Los miembros de la banda de rock, sarcásticamente, le ponen de sobrenombre "el enemigo", al joven reportero. Y en efecto, el aprendiz tiene que lidiar con el encanto y la seducción del líder de la banda y su harem de seguidoras. Sólo la voz del crítico musical le regresa a la realidad y a la consigna de ser "implacable" en la redacción de su reportaje. Desde esta perspectiva la película "Almost famous" es un relato de la soledad del comunicador frente al hombre público, al retratar la relación entre el crítico musical y la banda de rock. Interacción en donde la consigna se vuelve y repite contra el novel crítico: "sé implacable". Por lo que el resultado final será la soledad.

DE PERIODISTAS Y POLÍTICOS

En el campo de la literatura, una crítica a las relaciones entre los artistas y sus obras con los periodistas, está en unos ensayos de Honoré de Balzac, "Les Journalistes", en donde el clásico francés del siglo XIX retrata a los gacetilleros que agobian a los creadores literarios.

La línea argumentativa de "Almost famous" o "Les Journalistes", es fácil de llevar a otro género periodístico y su contra parte.

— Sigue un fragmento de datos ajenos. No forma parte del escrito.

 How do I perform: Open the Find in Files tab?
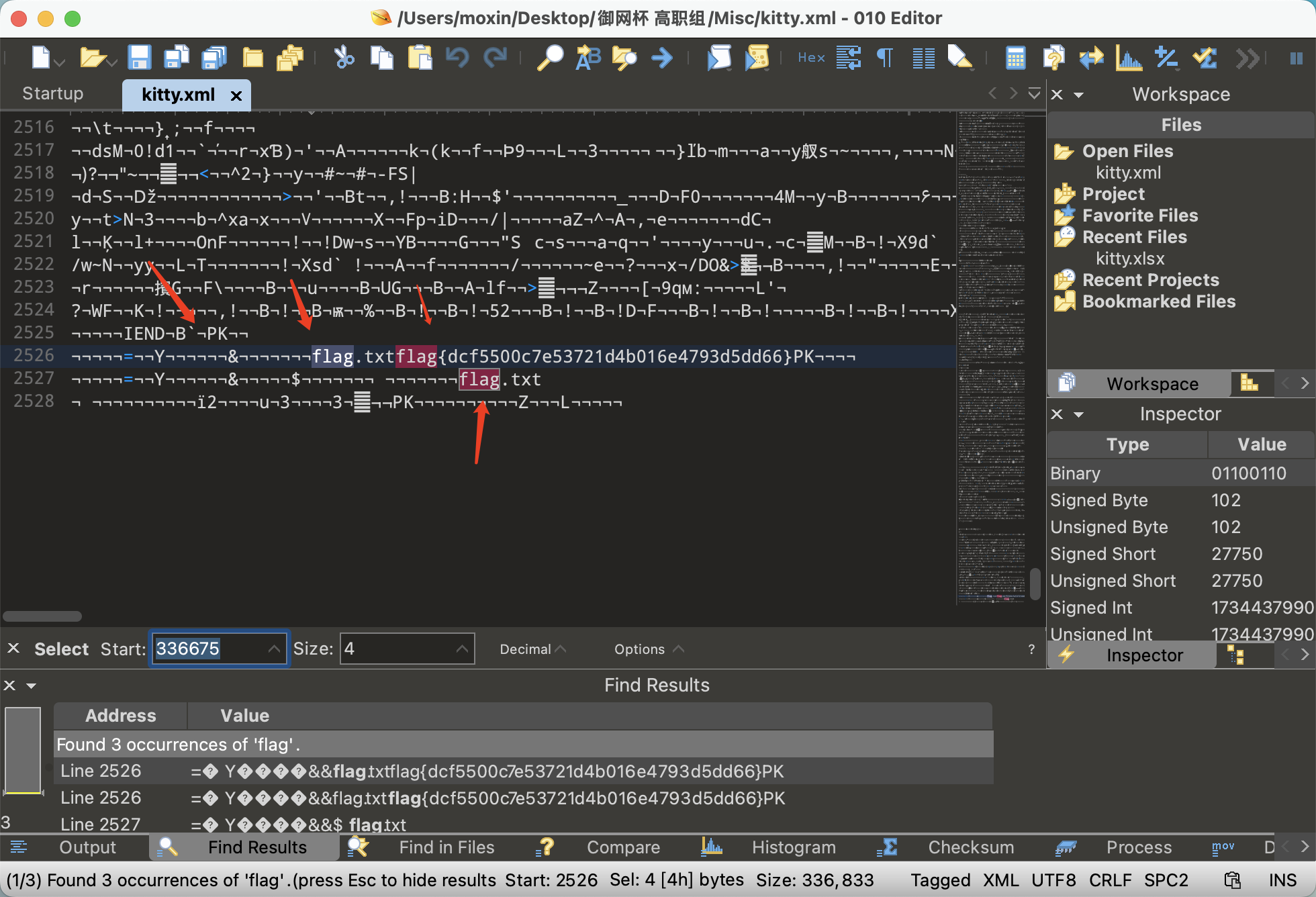tap(446, 847)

Un ejemplo está en la relación entre periodistas y políticos, específicamente cuando estos últimos luchan por llegar a obtener la representación política. Algunas veces, la relación se acentúa cuando un político logra ganar una elección: siempre habrá otra en el futuro.

Los políticos buscan una relación amistosa con los periodistas. Los hombres que aspiran a administrar lo público, o ya lo hacen, tienen casi como objetivo fundamental lograr un acercamiento personal, tocar fibras emocionales, llegar a lo privado, o aún mejor, a lo íntimo, de los periodistas. Los políticos intentan, hay que reconocer, algunas veces, afanosamente, hacer a los periodistas parte de sus amistades. Intentan acercarlos a su círculo privado, incluso al íntimo.

Más allá de problemas éticos, a los periodistas sólo les queda la soledad, y, algunas veces, sus colegas. Como se lo decía el crítico musical Lester Bangs al joven William Miller en "Almost famous". Los políticos siempre buscaran embelesarlos, y lejos está quien piense sólo en lo corrupto o burdo del "embute" o "chayote". Está el embeleso del verbo, la atención a lo publicado, la sola mención de la lectura es en muchos casos suficiente. También está la información en exclusiva. Y frente a esto lo único que resta es ser implacables: no someterse a las mieles del trato amable. Queda la soledad para el análisis.

PÁRRAFOS: DE LA SOLEDAD DEL POLÍTICO Y DEL COLUMNISTA

La soledad del periodista sólo es equiparable con la del político en su búsqueda del poder. Igual que el periodista, el político debe de ser implacable en su lucha por el poder. En el camino deja todo. Y en esa soledad se encuentran el político y el periodista. Quizá, y sólo quizá, en esa soledad los dos pueden llegar a ser amigos, logren compartir la soledad. Aunque será sólo mientras en el horizonte no aparezca un tercero, pues en ese mismo momento, el político se convierte en el seductor del poder y el periodista en el implacable crítico de esa lucha. Sólo en el anonimato, en la soledad, pueden darse esos encuentros, entre el político y el periodista, en los que ninguno de los dos busque encantar el uno y desmenuzar el otro. Un caso, muy claro de esto se puede observar en el subgénero periodístico de la columna política. Donde la libertad de la crítica, de la expresión de ideas y juicios, de la especulación, permiten al periodista incluso adjetivar al hombre público, de ahí el afán especial de los políticos para buscar a los columnistas.